When self-described “free speech absolutist” Elon Musk purchased Twitter, now “X,” he cast himself as a champion of democracy who was going to restore free speech to the platform. Musk was very clear about what this meant: On multiple occasions, he said that by “free speech,” he meant allowing any speech that did not break the law. In the U.S., that would mean applying the First Amendment’s standards to content moderation.
Musk just broke that promise…again.
The latest casualty in the free speech wars comes amid the Israel-Hamas war. Musk declared Friday that controversial pro-Palestine phrases like “decolonization” and “from the river to the sea, Palestine will be free,” in his view, “necessarily imply genocide” and using them will therefore “result in suspension.”

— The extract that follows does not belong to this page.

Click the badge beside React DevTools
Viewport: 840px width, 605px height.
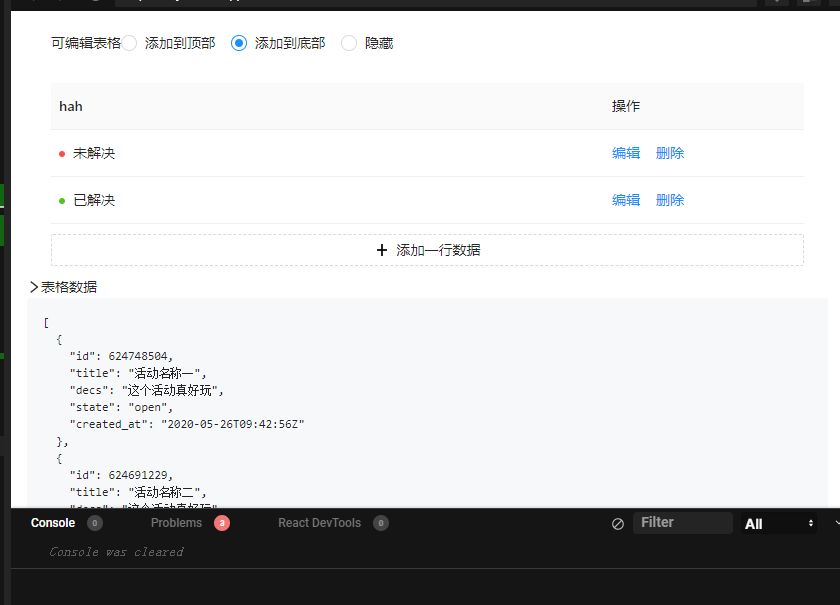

That’s right: Elon Musk’s “free speech” platform just dubbed some of the most popular slogans from one side of the most pressing political debates of our time off-limits. His stated justification is that “clear calls for extreme violence are against our terms of service.”
There are several problems with this.
For one, it’s hardly “clear” that these phrases are inherently calls for extreme violence. Nothing about the words themselves is specifically violent, and many activists who use these terms insist that they are not intended violently.
To be fair, pro-Jewish and pro-Israel groups do have a credible argument that “from the river to the sea” inherently involves the destruction of Israel and the killing or forced displacement of millions of Jewish people. The Anti-Defamation League (ADL) labels the phrase an “antisemitic slogan” and says it “has the effect of making members of the Jewish and pro-Israel community feel unsafe and ostracized.”
So, is the phrase hateful or implicitly violent? Personally, I think it very well may be, but that’s very much a matter of opinion.
And one thing that’s not up for debate is that, whatever one thinks of phrases like “decolonization” and “from the river to the sea,” they absolutely constitute First Amendment protected speech.
No serious legal scholar would argue they come anywhere close to meeting the extremely narrow First Amendment exception for incitement of violence, and any government official who tried to ban the phrases would almost certainly lose in court.
If Musk actually meant it when he said all legal speech would be allowed on X, these phrases wouldn’t be censored.
But at this point, it’s clear that he didn’t mean it at all. In just a little more than a year in charge of Twitter, Musk has waffled on his free speech promises too many times to count.
For starters, Musk banned Ye (the artist formerly known as Kanye West) for tweeting a swastika-styled Jewish star. While vile and hateful, Ye’s posts were absolutely within the bounds of the law.
Even worse, in a fit of rage prompted by Substack launching a Twitter competitor, Musk temporarily throttled journalists’ posts linking to their work on Substack. He also labeled “cisgender”—a term used to refer to people who are not transgender—as a “slur” and said people who repeatedly used it would face suspension. (“Cisgender” isn’t really a slur, but even if it was, slurs are protected by the First Amendment.).
This record of inconsistencies is what prompted the nonpartisan Foundation for Individual Rights and Expression (FIRE), to conclude, “For all the talk of Twitter being a digital town square, it is ultimately more like Elon Musk’s house party. He is free to run it however he likes, and we are invited only if—and only for as long as—he likes.”
Without a hint of irony, just one day after announcing his latest censorship of pro-Palestine slogans, Musk posted on Twitter that “Above everything, including profit, X works to protect the public’s right to free speech” because “for speech to be truly free, we must also have the freedom to see or hear things that some people may consider objectionable.”
Perhaps even more ironically, Musk has sued or threatened to sue various organizations that say X has increasingly become a safe space for various forms of bigotry and disinformation under his watch. Just this weekend Musk threatened a “thermonuclear lawsuit” against Media Matters after the group pointed out that major advertisers’ ads were appearing beside overtly racist ads.
Musk paid $44 billion for the platform, so he has every legal right to run it however he wants. But he cannot rule over “X” with arbitrary, inconsistent, and fluctuating dictates and claim with any credibility to be a “free speech absolutist.”